What the exercise asks >>
A single number is the whole answer: the count of lines in the records where "computer" occurs.

Supplied material >>
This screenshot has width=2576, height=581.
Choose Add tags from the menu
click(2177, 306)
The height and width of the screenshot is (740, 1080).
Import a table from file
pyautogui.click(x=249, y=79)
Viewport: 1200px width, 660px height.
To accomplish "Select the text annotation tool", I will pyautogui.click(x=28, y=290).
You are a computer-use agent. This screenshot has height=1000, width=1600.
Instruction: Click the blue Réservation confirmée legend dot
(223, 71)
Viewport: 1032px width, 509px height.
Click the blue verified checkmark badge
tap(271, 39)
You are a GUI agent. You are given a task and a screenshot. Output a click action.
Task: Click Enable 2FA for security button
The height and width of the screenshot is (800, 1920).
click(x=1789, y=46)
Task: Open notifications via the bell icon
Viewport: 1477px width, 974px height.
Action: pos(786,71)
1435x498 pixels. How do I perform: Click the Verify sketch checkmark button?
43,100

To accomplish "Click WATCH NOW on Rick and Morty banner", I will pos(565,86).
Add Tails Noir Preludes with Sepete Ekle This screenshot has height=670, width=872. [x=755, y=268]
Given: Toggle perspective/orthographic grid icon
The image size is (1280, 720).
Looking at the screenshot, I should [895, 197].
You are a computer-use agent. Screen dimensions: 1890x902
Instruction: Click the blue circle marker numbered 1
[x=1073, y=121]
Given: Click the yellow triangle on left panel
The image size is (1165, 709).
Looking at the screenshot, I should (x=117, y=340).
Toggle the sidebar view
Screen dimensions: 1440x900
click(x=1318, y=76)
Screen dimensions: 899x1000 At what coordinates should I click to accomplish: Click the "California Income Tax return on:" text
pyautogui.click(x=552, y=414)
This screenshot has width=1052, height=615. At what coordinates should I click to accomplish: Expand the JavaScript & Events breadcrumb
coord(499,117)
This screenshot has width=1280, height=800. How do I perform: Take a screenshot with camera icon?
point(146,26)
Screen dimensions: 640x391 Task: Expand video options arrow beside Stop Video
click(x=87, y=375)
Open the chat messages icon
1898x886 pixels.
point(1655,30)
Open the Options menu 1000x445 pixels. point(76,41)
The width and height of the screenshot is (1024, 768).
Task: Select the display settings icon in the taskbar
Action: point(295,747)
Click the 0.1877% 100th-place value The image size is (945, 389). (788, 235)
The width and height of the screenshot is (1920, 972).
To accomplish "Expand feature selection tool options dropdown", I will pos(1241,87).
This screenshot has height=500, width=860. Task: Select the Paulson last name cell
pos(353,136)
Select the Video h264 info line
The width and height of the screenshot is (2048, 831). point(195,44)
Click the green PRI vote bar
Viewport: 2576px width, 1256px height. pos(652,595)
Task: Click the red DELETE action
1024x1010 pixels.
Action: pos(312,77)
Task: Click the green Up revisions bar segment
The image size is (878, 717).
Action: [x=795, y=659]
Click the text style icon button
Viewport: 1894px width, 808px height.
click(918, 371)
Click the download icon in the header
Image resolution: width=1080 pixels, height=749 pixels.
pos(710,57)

Solution for this task >>
2